Он посмотрел на неё удивлённо.

– Спасибо, Великая княгиня.

– Не называй меня так, – она приблизилась. – Здесь нет никого, кроме нас. Называй просто Мария.

– Я… не могу, – пролепетал он.

– Можешь, – она улыбнулась, и по слогам произнесла своё имя. – Ма‑ри‑я.

– Мария, – повторил он, и имя прозвучало интимно.

Как вдруг она наклонилась, и сама поцеловала его.

Глеб застыл. Мозг отказывался верить в происходящее. Великая княгиня целовала его. ЕГО!

– Мария, мы не можем. Что ты делаешь? Мы не можем?

– Почему? – спросила она, глядя ему в глаза.

– Потому что… ты жена Великого князя. Это… это измена.

– Я знаю, – она провела пальцем по его щеке. – Но хоть я и жива, но живой себя не чувствую. Понимаешь?

Он не понимал о чём она и попытался отойти, но она схватила его за руку, и если бы он тогда проявил характер…

Но она снова поцеловала его, и на этот раз он ответил.

С тех пор они встречались тайно. В её покоях, когда Иван был занят делами. В дальних комнатах терема, куда никто не заглядывал. Приходил днём, прятался в шкафах и там ждал наступления ночи.
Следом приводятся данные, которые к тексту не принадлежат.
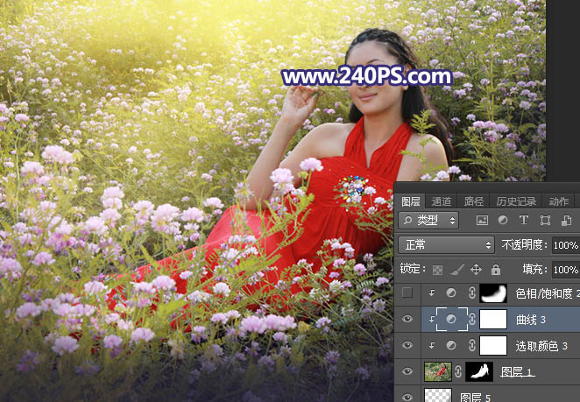Select the 图层 1 image thumbnail
The height and width of the screenshot is (402, 580).
click(435, 371)
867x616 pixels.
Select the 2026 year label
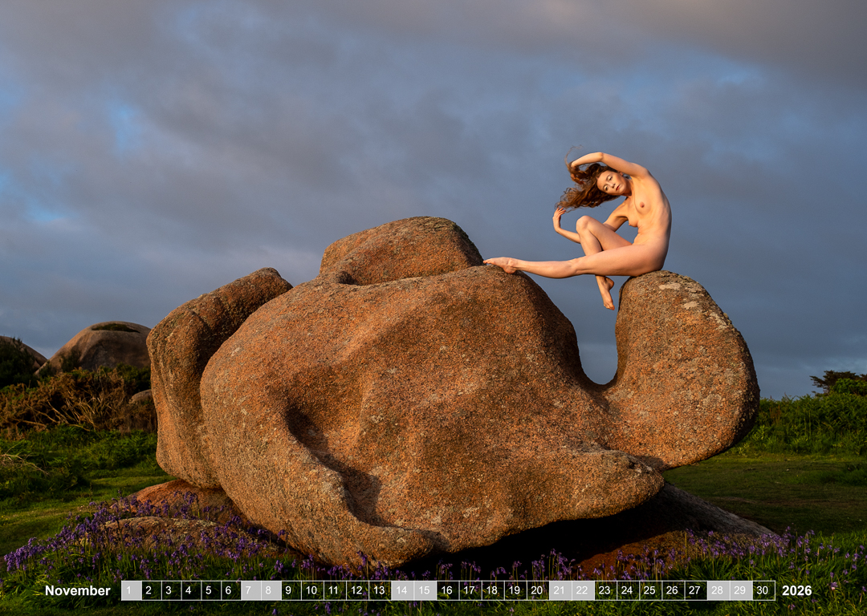(796, 590)
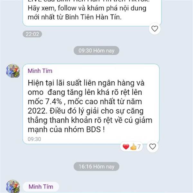Select the message about 'lãi suất liên ngân hàng'

(x=91, y=104)
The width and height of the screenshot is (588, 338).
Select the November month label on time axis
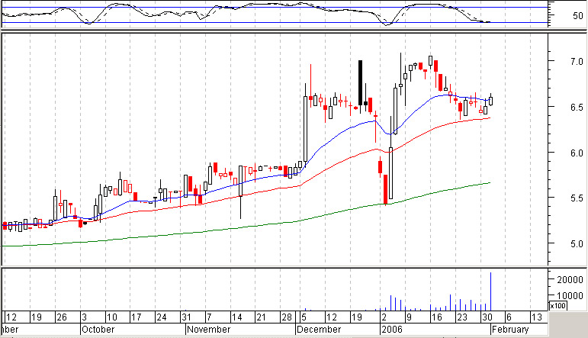pos(208,330)
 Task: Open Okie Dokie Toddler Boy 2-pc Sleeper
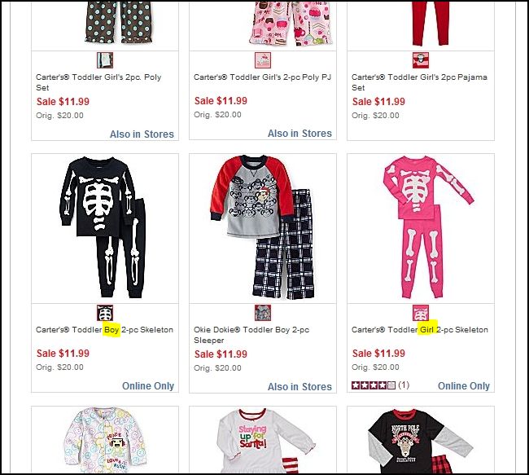251,335
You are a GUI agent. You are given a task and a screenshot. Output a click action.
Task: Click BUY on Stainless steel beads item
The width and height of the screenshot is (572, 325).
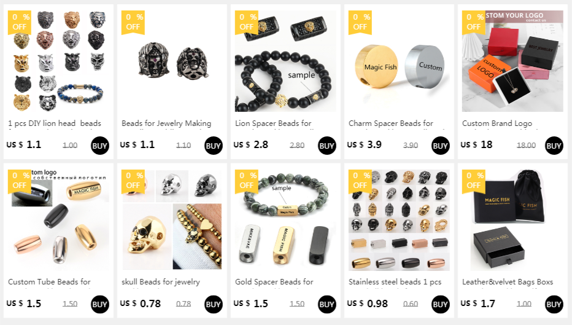tap(440, 304)
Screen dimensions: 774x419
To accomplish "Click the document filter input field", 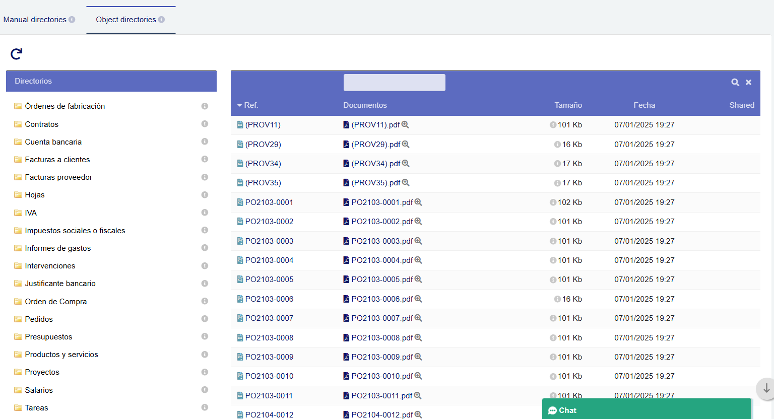I will (x=394, y=83).
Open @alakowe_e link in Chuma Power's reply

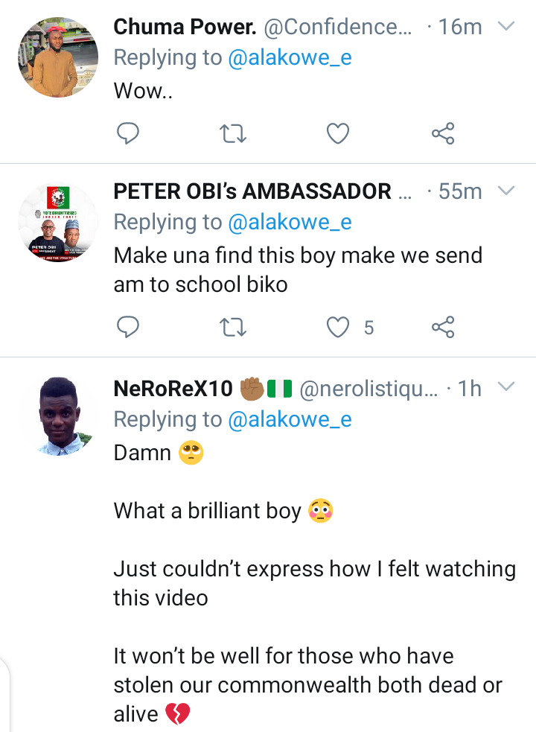point(290,59)
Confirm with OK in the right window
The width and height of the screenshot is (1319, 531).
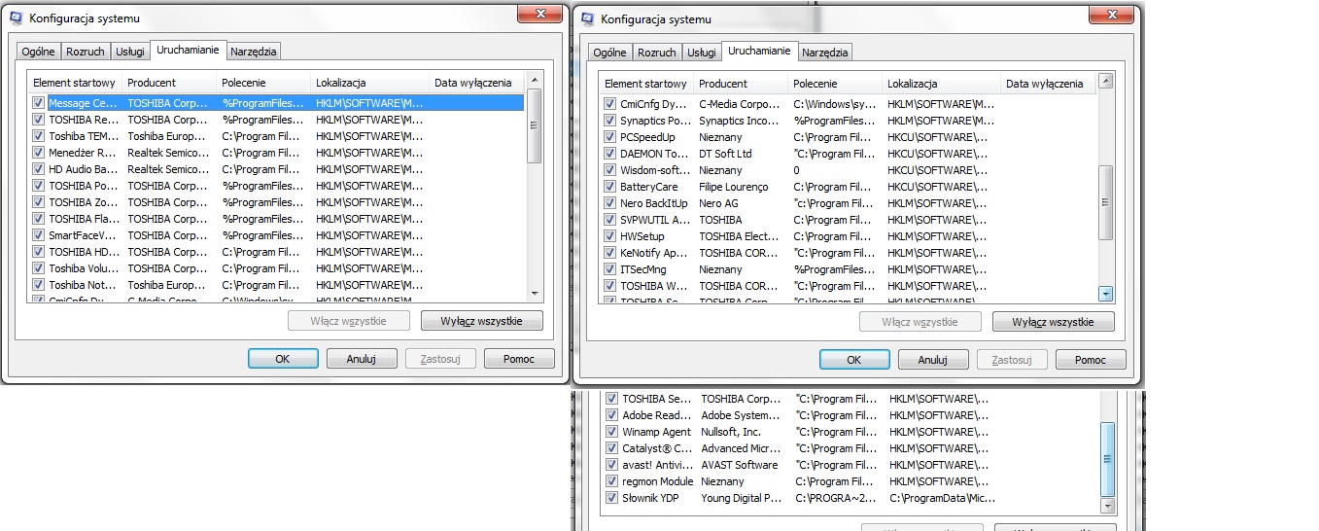pos(853,360)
Глеб знал, что это безумие. Знал, что рано или поздно их раскроют. Знал, что расплата будет страшной, но не мог остановиться.

Мария… она опьяняла, лишала разума.

И вот теперь он лежал под кроватью, на которой она занималась любовью со своим мужем, и молился, чтобы его не нашли.
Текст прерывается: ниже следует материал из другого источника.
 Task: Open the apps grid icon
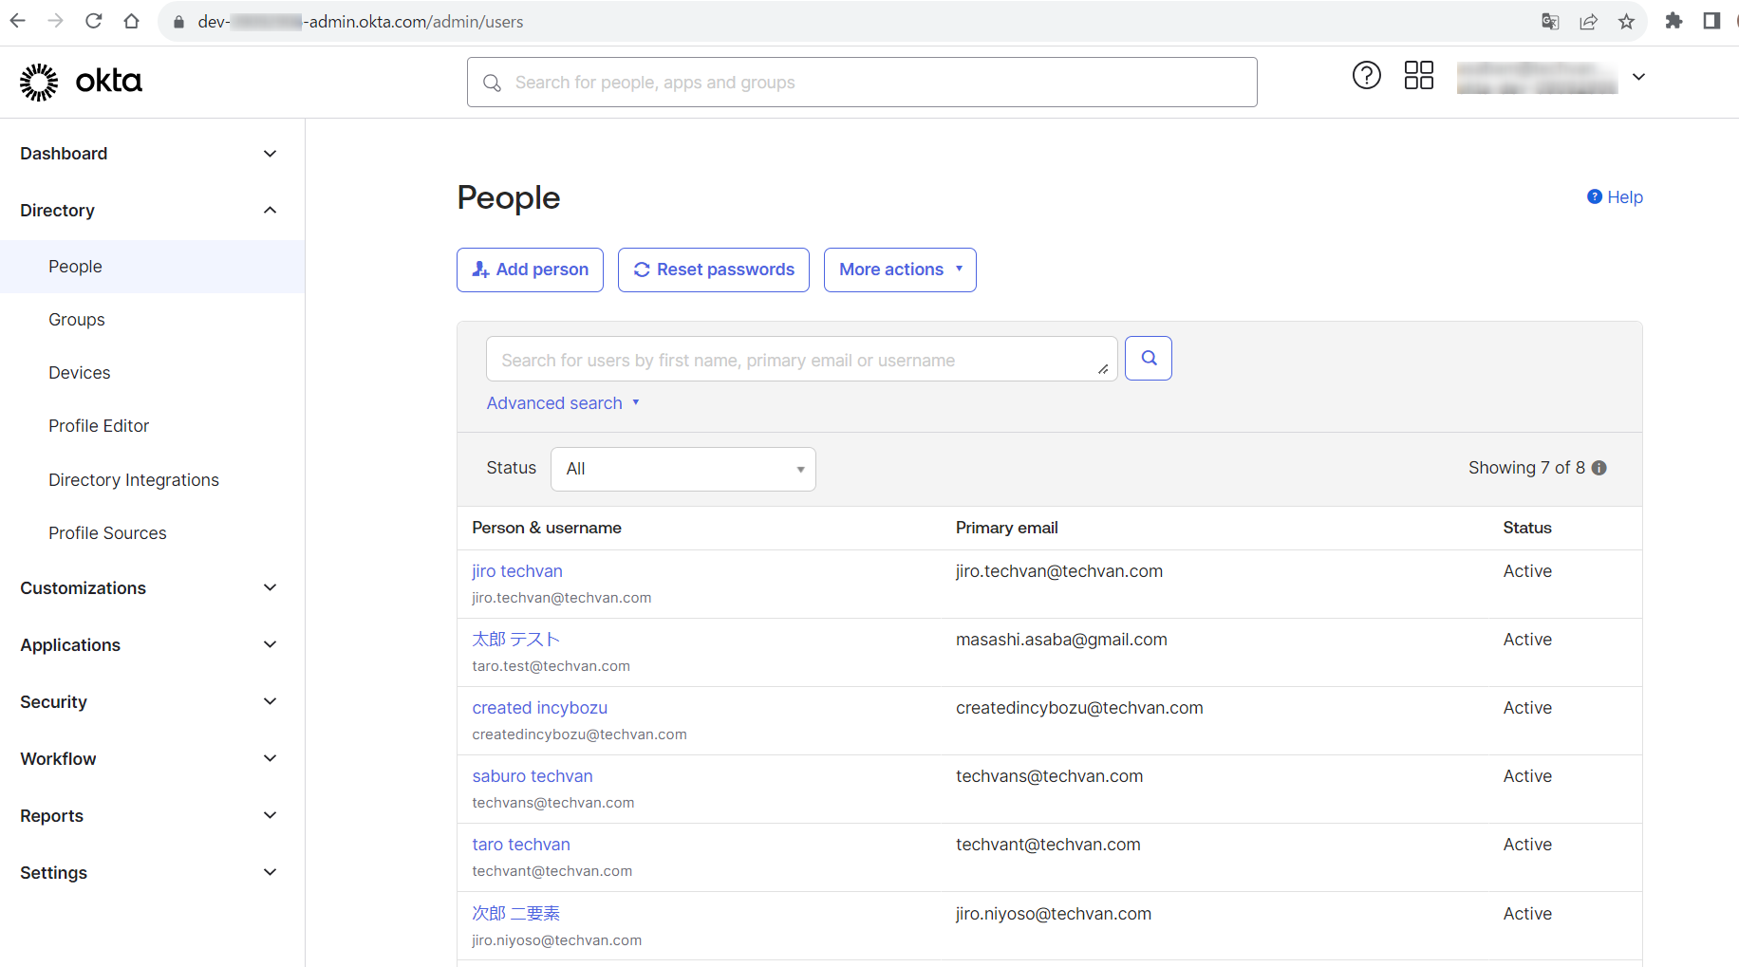[x=1418, y=75]
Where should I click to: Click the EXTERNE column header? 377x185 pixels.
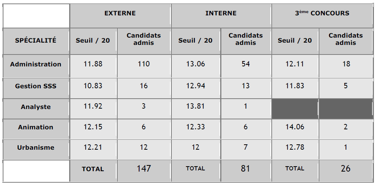[x=120, y=13]
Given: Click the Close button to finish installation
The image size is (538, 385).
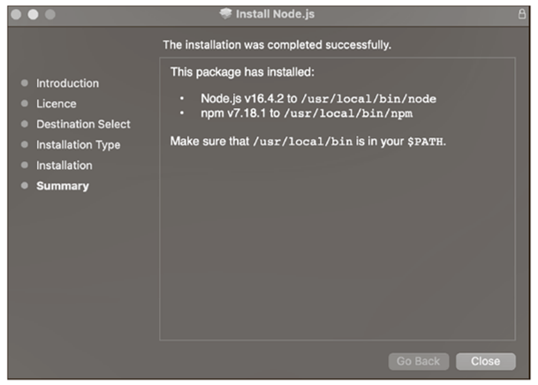Looking at the screenshot, I should (485, 361).
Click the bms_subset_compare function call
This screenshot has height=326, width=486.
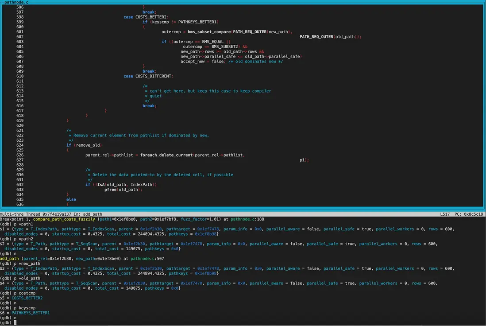(209, 32)
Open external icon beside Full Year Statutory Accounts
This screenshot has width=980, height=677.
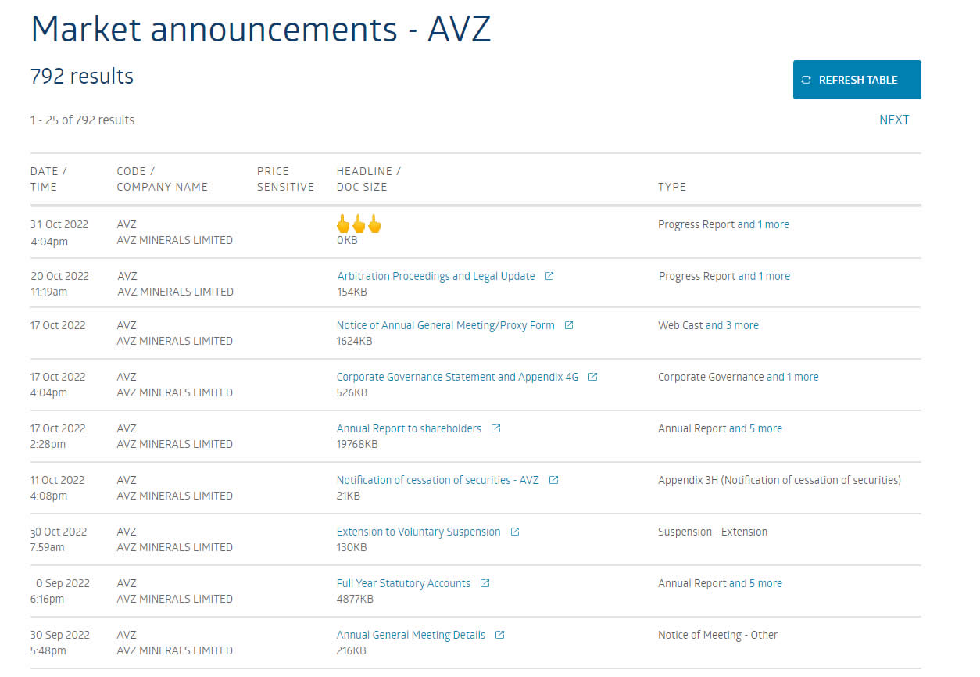click(485, 583)
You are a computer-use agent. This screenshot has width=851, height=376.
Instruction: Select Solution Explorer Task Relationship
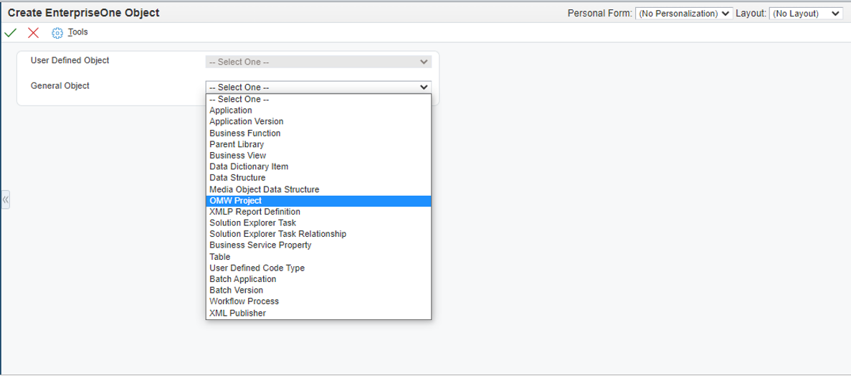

До него доносились звуки, которые он старался не слышать.

«Господи, прости меня, – молился он. – Я больше не буду. Клянусь. Только дай мне выбраться отсюда живым».
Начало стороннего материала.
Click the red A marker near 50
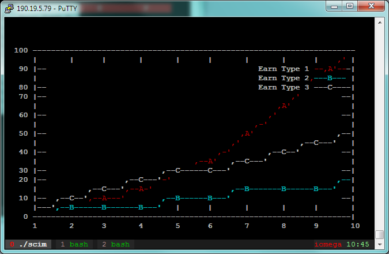 pos(247,133)
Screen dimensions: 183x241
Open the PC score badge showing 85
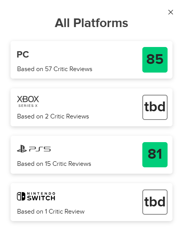click(x=155, y=60)
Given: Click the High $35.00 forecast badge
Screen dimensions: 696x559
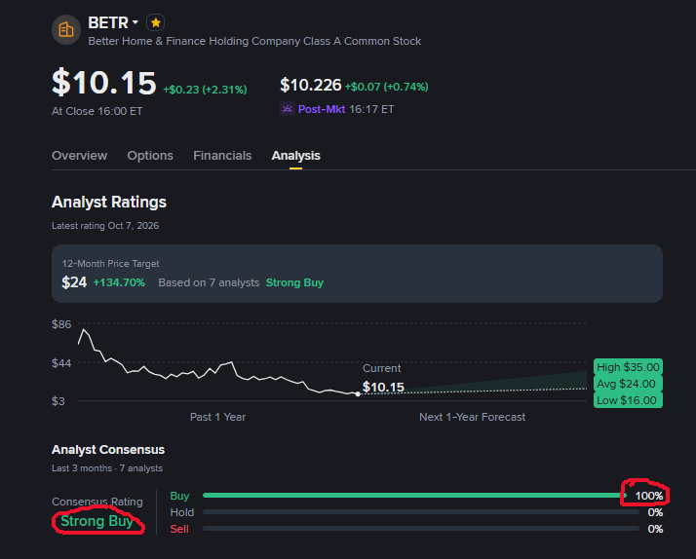Looking at the screenshot, I should 628,367.
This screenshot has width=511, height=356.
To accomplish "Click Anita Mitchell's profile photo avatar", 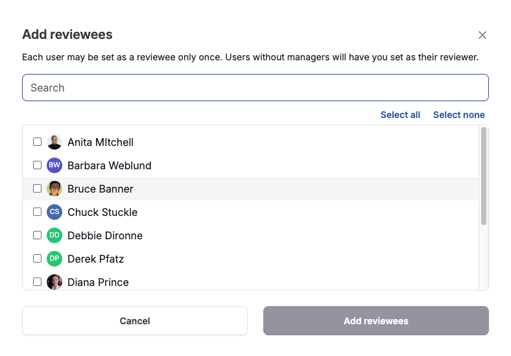I will 54,142.
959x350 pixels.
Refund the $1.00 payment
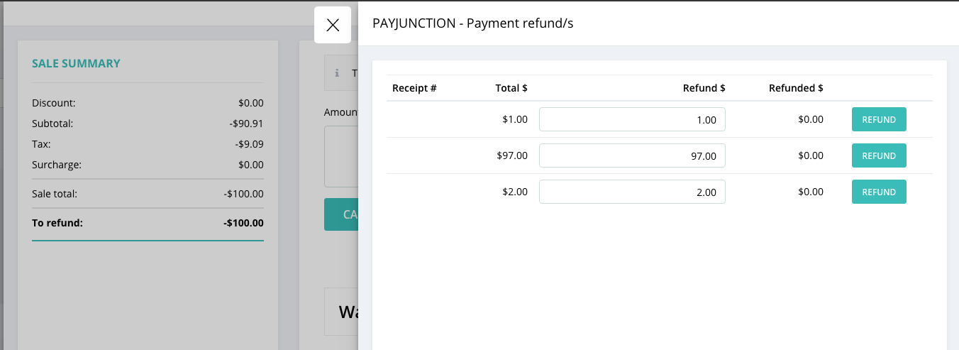(x=879, y=119)
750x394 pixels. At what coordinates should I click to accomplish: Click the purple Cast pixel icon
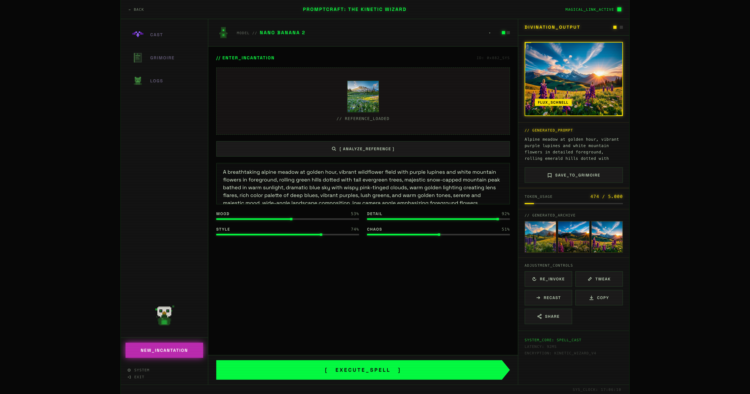point(138,34)
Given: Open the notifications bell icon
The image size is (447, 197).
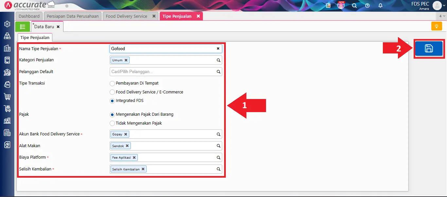Looking at the screenshot, I should (x=380, y=6).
Прошла вечность. Или, может, час. Глеб потерял счёт времени. Наконец звуки стихли. Он услышал, как Иван встал, оделся.

– Мне нужно идти, – сказал Великий князь. – Дела ждут.

– Иди, – ответила Мария. – Я отдохну ещё немного.

– Отдыхай, – сделав своё дело Великий князь, насвистывая какую‑то мелодию, пошёл на выход.

Когда дверь закрылась Глеб выдохнул.

Как вдруг над ним раздался тихий смех.

– Можешь вылезать, Глеб. Он ушёл.

Глеб медленно выполз из‑под кровати, поднялся на ноги. Он посмотрел на Марию, которая лежала на кровати, накрытая простынёй, и смотрела на него с улыбкой.

– Это было близко, – сказал Глеб.

– Согласна.

– Мария, это… это безумие! А если бы он увидел…

– Но не увидел, – она потянулась, словно кошка. – Всё хорошо.

– Хорошо⁈ – Глеб чуть не закричал. – Мы чуть не погибли! Он мог нагнуться, посмотреть под кровать, и тогда…

– Но не посмотрел, – она перебила его. – Успокойся, Глеб. Всё закончилось хорошо.

Он прошёлся по комнате, пытаясь успокоиться.

– Нам нужно это прекратить, – сказал он твёрдо. – То, что мы делаем… Это предательство. Мы можем поплатиться жизнью… не только своей, но и наших близких.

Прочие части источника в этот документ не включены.